Am 06.09.2017 um 21:51 schrieb Junio C Hamano:
> Rene Scharfe <l.s.r@xxxxxx> writes:
> 
>> Signed-off-by: Rene Scharfe <l.s.r@xxxxxx>
>> ---
>>   builtin/clone.c | 2 +-
>>   1 file changed, 1 insertion(+), 1 deletion(-)
>>
>> diff --git a/builtin/clone.c b/builtin/clone.c
>> index 8d11b570a1..dbddd98f80 100644
>> --- a/builtin/clone.c
>> +++ b/builtin/clone.c
>> @@ -487,28 +487,28 @@ N_("Clone succeeded, but checkout failed.\n"
>> ...
>>   	if (junk_git_dir) {
>>   		strbuf_addstr(&sb, junk_git_dir);
>>   		remove_dir_recursively(&sb, 0);
>>   		strbuf_reset(&sb);
>>   	}
>>   	if (junk_work_tree) {
>>   		strbuf_addstr(&sb, junk_work_tree);
>>   		remove_dir_recursively(&sb, 0);
>> -		strbuf_reset(&sb);
>>   	}
>> +	strbuf_release(&sb);
>>   }
> 
> The code definitely needs a _release() at the end, but I feel
> lukewarm about the "if we are about to _release(), do not bother to
> _reset()" micro-optimization.  Keeping the existing two users that
> use sb as a (shared and reused) temporary similar would help those
> who add the third one or reuse the pattern in their code elsewhere.
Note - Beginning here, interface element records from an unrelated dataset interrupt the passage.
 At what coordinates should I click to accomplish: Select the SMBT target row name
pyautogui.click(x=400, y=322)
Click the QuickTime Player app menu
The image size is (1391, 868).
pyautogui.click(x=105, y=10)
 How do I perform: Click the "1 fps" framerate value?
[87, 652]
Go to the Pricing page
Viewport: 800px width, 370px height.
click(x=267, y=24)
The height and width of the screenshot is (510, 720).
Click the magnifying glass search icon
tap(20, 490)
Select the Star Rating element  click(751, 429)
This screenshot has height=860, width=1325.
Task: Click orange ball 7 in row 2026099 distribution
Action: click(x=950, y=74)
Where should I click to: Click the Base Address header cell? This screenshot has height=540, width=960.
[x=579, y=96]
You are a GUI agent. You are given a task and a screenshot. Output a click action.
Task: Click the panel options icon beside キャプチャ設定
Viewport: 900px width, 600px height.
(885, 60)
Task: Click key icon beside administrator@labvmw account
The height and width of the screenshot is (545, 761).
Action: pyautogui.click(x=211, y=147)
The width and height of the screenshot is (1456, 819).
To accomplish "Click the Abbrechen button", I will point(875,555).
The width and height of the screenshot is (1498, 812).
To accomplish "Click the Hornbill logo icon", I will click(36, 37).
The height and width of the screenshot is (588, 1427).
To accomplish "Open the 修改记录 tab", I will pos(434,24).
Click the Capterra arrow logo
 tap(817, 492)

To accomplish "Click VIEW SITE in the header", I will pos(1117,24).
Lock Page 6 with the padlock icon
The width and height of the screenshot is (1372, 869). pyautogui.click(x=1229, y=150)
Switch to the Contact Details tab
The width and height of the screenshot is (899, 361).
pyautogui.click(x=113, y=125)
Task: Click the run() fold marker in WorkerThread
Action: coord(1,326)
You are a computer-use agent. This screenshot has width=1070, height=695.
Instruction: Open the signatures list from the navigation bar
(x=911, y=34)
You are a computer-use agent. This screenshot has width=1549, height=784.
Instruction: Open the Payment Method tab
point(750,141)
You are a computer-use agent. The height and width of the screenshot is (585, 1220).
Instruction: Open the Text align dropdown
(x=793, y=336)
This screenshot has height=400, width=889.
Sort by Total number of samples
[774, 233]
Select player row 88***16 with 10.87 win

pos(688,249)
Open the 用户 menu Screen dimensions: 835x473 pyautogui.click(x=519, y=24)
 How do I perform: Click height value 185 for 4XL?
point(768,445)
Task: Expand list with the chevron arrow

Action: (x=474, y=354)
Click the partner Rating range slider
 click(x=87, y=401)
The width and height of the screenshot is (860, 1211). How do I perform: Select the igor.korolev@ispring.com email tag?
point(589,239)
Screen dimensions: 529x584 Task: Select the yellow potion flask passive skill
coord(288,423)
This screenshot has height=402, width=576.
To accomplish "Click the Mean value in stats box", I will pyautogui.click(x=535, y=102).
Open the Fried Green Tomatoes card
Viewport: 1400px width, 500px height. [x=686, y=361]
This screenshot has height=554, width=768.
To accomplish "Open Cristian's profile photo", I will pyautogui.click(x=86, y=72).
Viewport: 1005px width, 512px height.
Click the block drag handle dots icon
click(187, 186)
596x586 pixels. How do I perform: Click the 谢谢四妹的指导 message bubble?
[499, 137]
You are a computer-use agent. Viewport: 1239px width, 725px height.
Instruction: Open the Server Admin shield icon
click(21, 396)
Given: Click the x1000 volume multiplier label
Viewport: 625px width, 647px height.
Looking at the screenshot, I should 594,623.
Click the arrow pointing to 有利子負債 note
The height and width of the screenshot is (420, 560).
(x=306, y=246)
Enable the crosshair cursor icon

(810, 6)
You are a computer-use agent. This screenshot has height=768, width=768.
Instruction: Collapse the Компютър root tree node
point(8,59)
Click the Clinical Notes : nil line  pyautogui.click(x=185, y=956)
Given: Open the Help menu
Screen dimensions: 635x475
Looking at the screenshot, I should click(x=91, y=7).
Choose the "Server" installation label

That's not intended as an optimization, but as a promotion -- the reset
is moved to the outer block and upgraded to a release.  The result is
consistent with builtin/worktree.c::remove_junk().

> We could flip the "be nice to the next user by clearing after use"
> pattern to "clear any potential cruft before you use", i.e.
> 
> 	if (...) {
> 		strbuf_reset(&sb);
> 		strbuf_addstr(&sb, ...);
> 	}
> 	if (...) {
> 		strbuf_reset(&sb);
> 		strbuf_addstr(&sb, ...);
> 	}
> 	strbuf_release(&sb);
> 
> but that still tempts us for the same micro-optimization at the
> beginning where sb hasn't been used since STRBUF_INIT, so it is not
> a real "solution".

If code reuse is the goal then a different micro-optimization is more
of a hindrance IMHO: Reusing the same strbuf for both deletions.  A
deletion function that takes a plain string and handles strbuf
formalities for the caller would have avoided the leak, be easier to
use for deleting a third file and probably not have a measurable
performance impact due to the low number of calls.